• **Task requirements**: Search the records below for the word "LAPG". Copy each line where it occurs.

(Screenshot grounding data)

Segment Open

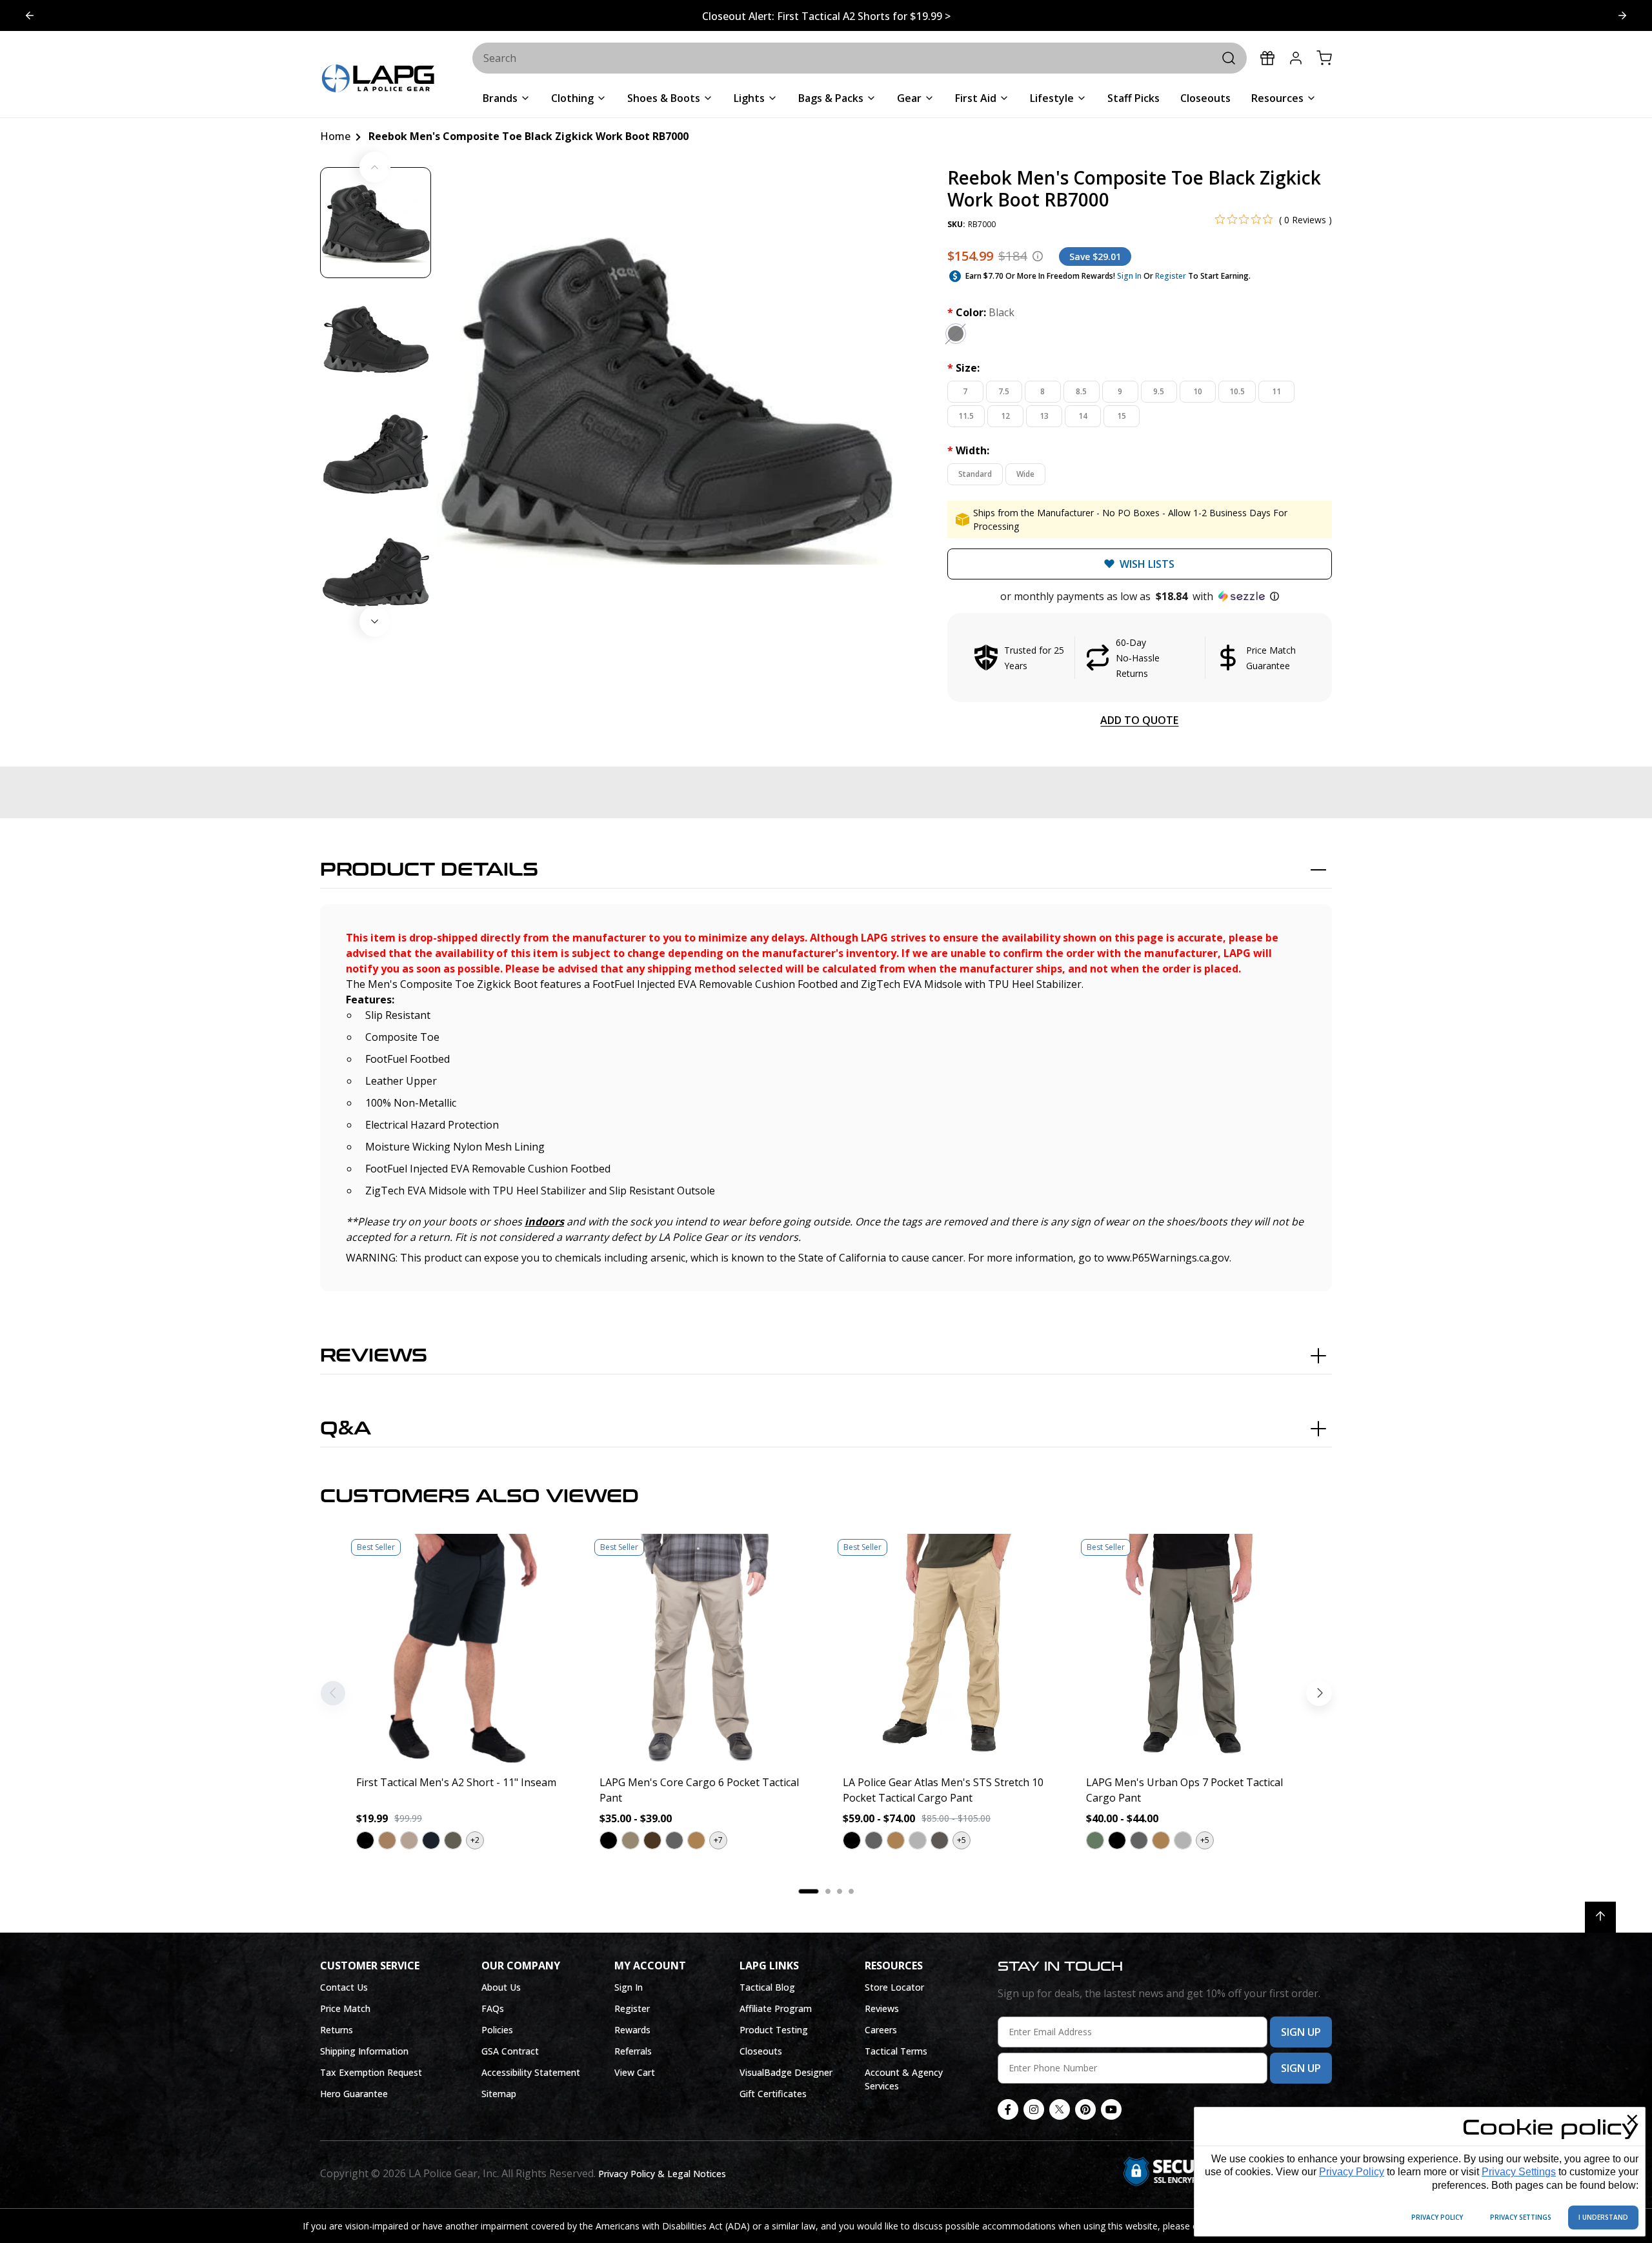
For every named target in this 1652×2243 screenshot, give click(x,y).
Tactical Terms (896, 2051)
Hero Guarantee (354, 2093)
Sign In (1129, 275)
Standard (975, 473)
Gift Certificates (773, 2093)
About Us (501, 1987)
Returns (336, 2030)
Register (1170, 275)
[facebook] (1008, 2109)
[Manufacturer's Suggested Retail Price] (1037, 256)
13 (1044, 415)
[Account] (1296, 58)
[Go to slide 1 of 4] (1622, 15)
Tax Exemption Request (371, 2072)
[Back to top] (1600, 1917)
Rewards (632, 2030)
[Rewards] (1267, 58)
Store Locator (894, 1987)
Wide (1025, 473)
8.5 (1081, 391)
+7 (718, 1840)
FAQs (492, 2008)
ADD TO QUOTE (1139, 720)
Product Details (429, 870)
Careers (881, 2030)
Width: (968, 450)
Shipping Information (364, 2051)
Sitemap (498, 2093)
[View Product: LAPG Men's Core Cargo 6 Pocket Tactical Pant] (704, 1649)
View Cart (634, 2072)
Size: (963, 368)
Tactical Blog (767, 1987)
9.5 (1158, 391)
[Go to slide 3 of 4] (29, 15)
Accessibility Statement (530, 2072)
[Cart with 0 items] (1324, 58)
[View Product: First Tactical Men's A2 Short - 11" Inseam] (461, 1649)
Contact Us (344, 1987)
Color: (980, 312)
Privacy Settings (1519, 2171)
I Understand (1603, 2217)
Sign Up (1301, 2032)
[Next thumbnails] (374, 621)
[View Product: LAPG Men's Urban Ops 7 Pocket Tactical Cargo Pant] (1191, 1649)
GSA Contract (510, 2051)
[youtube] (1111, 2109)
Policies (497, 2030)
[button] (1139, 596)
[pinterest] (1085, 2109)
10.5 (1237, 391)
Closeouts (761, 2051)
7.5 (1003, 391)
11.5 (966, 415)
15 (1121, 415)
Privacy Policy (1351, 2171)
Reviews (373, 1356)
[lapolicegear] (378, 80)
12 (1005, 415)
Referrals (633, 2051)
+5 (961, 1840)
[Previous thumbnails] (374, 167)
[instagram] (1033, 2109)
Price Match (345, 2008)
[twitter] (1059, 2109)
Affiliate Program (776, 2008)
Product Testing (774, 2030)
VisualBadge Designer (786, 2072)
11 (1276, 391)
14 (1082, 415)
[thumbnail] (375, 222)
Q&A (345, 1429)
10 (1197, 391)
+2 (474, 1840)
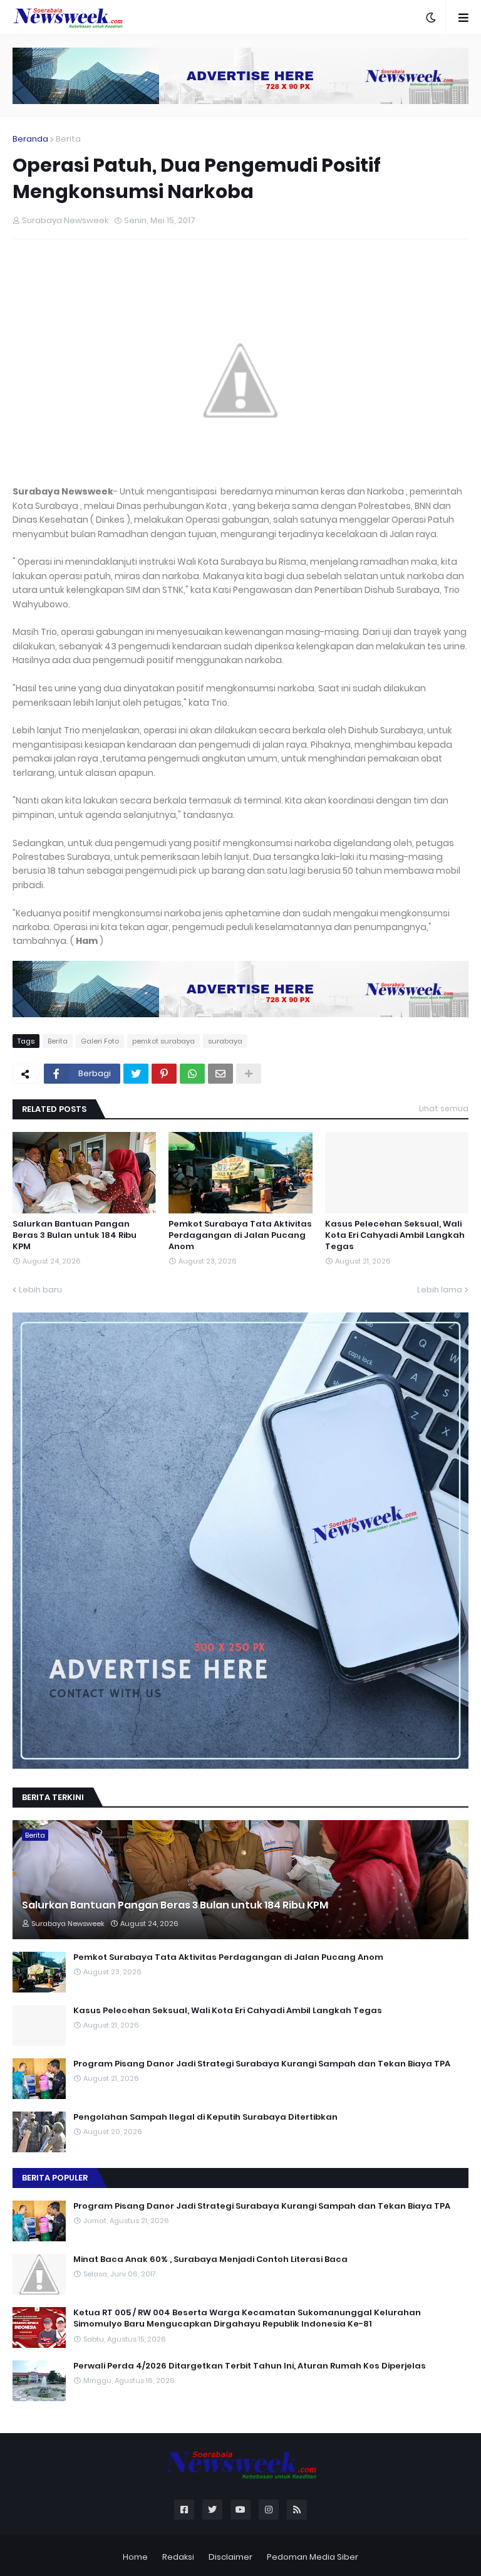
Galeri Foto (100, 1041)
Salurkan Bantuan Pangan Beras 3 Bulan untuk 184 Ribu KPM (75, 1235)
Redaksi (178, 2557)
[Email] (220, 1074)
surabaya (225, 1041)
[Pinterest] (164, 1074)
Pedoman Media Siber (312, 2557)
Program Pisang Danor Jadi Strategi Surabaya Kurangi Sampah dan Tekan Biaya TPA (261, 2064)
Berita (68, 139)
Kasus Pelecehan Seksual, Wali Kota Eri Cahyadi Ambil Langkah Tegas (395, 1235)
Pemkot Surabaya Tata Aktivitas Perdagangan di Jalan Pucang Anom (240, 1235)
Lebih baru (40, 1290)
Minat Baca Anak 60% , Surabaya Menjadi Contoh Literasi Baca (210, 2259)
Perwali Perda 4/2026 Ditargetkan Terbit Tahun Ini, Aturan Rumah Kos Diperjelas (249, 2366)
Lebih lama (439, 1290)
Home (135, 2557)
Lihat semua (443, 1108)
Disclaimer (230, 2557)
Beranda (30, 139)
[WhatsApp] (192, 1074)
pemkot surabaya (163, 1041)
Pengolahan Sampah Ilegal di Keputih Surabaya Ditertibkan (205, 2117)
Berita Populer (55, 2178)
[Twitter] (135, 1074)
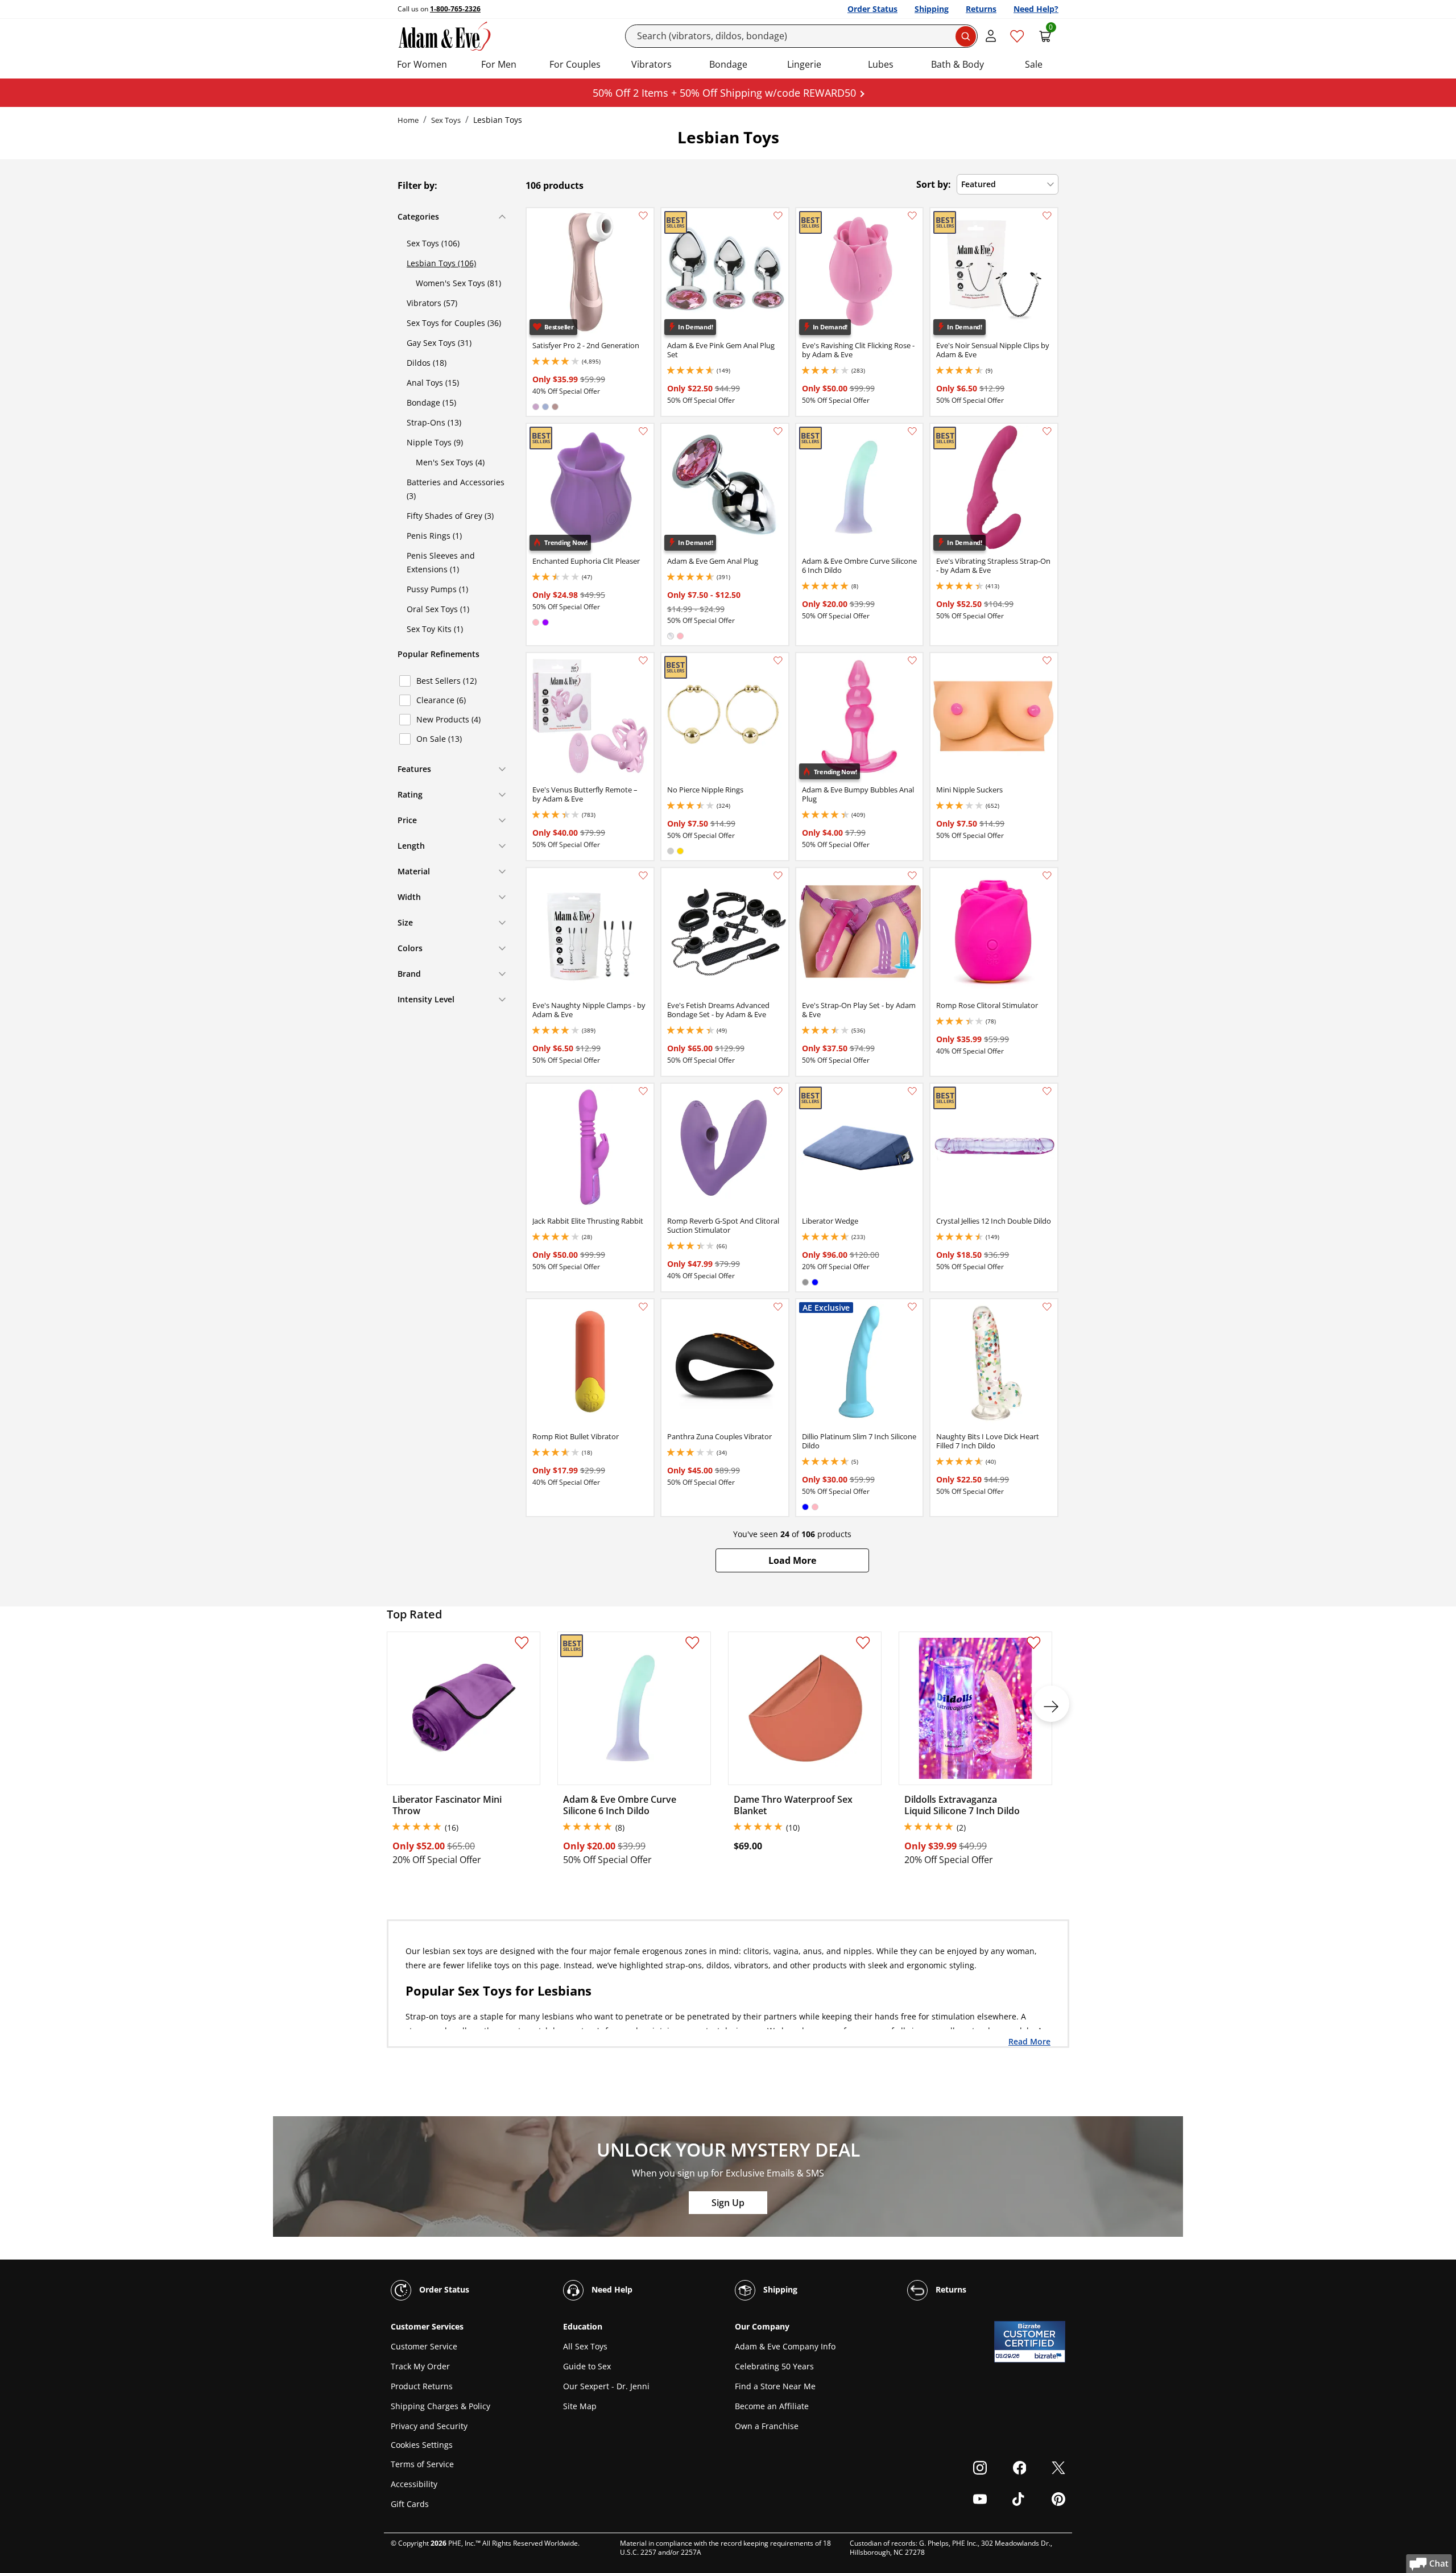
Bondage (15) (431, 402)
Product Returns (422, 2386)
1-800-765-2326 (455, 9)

Segment Closed

• **Expected answer**:
[View Product: LAPG Men's Core Cargo 6 Pocket Tactical Pant] (704, 1649)
[View Product: LAPG Men's Urban Ops 7 Pocket Tactical Cargo Pant] (1191, 1649)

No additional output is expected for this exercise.